The research found that the probability of people with co-occurring disorders quitting on their own (without counseling) was 6%.  Smokers without these extra disorders had a 10.5% chance of success.

All smokers, both with and without alcohol, drug or mental disorders, are equally likely to receive the opportunity to attend smoking-cessation counseling.  However, those with these disorders quit smoking at equal levels when they received help from their doctor.

When smokers with co-morbid conditions receive counseling they have a five times better chance of successfully quitting (31.3%). Smokers without the other conditions have a three times better chance (349%).

‘This study shows that primary care physicians can help smokers with alcohol, drug or mental disorders to successfully quit,’ the study says.  ‘These smokers should be targeted for smoking-cessation counselling to reduce the health burden of tobacco.’

During this study Ong noted that there are far higher rates of smoking among people with schizophrenia and those with anxiety and depression disorders.

1,356 participants were studied by researchers in this study to examine the connection between past-year smoking-cessation counselling and successful quitting.  The participants had reported smoking in the 1998-99 Community Tracking Study survey and later reported seeing a primary care physician in the last year in a follow-up Healthcare for Communities Survey in 2000-01.

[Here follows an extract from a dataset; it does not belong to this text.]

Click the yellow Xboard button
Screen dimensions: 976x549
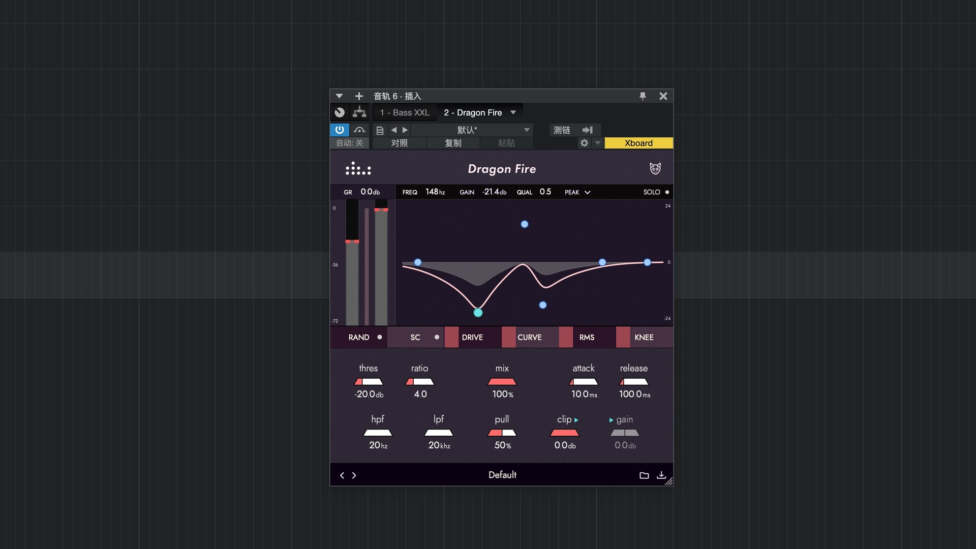coord(638,143)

Ong said ‘We sampled for patients with these disorders, and if they were smoking at one time, we followed up two years later to see if they had talked to their primary care physician about quitting and whether they did, in fact, quit smoking.’

‘We picked out smokers from the original survey in 1998 and analysed data from the second survey in 2000.  Nobody had ever examined smokers with these co-morbid conditions from this angle before.’

Ong would like the study results to be added to new clinical practice guidelines so that doctors who treat smokers with co-occurring conditions would understand that smoking-cessation counselling in this particular patient population is more successful.

‘Getting people to quit smoking is the number one way to reduce deaths in the U.S.  We know these deaths are preventable and we should be incorporating every tool in our toolbox to keep people healthy.  This study provides evidence that counselling all types of patients, even those challenging patients with co-morbid conditions, to quit smoking can work.’ Ong concluded.